What Drove the Rally?
The move did not follow any new earnings release or fresh FAA approval. Instead, it appeared tied to sector momentum and continued investor interest in eVTOL aircraft—vehicles designed to take off like a helicopter and cruise like a small plane. The core bull case for Archer remains centered on certification and launch timing. In May, the company announced it became the first eVTOL firm to complete Phase 3 of the FAA's four-phase Type Certification process for its Midnight air-taxi aircraft. Phase 4 will involve formal testing and analysis to demonstrate compliance. Archer also expects U.S. operations to begin this year under the White House's eVTOL Integration Pilot Program (eIPP), which spans 26 states and includes urban air taxis, regional passenger transport, logistics, and emergency-response operations. CEO Adam Goldstein described the first quarter as “another banner quarter for Archer.”

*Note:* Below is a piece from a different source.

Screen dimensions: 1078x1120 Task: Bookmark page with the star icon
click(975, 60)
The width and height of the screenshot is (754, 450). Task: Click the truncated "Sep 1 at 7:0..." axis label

The Bear Case Remains Intact
Despite the rally, Archer remains an early-commercial venture rather than a mature aviation business. In the first quarter, the company reported only $1.6 million in revenue, a net loss of $217.7 million, and an adjusted EBITDA loss of $172.5 million. Adjusted EBITDA, a rough operating-loss metric, is not equivalent to free cash flow. Archer ended Q1 with about $1.78 billion in cash, cash equivalents, and short-term investments, providing runway, but operating activities consumed $149.1 million in cash during the quarter. These figures underscore the significant losses and unproven commercialization that make the stock risky.
Wall Street's Mixed View
Analyst sentiment remains cautiously optimistic. Benzinga’s analyst tracker shows a Buy consensus with an $11 price target, while MarketBeat reports a Moderate Buy rating and an average target of $11.83. These targets imply substantial upside from current levels but depend on uncertain milestones: FAA certification, safe flight testing, manufacturing scale-up, route launches, and eventual passenger demand. A MoneyWeek article published Sunday countered that Archer remains overvalued because regulatory approval, mass production, and profitability are still unresolved.
What to Watch Next
For investors willing to tolerate venture-style risk in a public stock, Archer may be attractive. However, the shares are not fairly valued by traditional earnings metrics—the company has no profits and a negative P/E ratio. They may appear cheap relative to analyst targets, but those targets hinge on execution. The next key catalyst is not another one-day rally but evidence that Phase 4 testing, eIPP operations, and early commercial deployment are moving from announcements into repeatable operations capable of supporting revenue.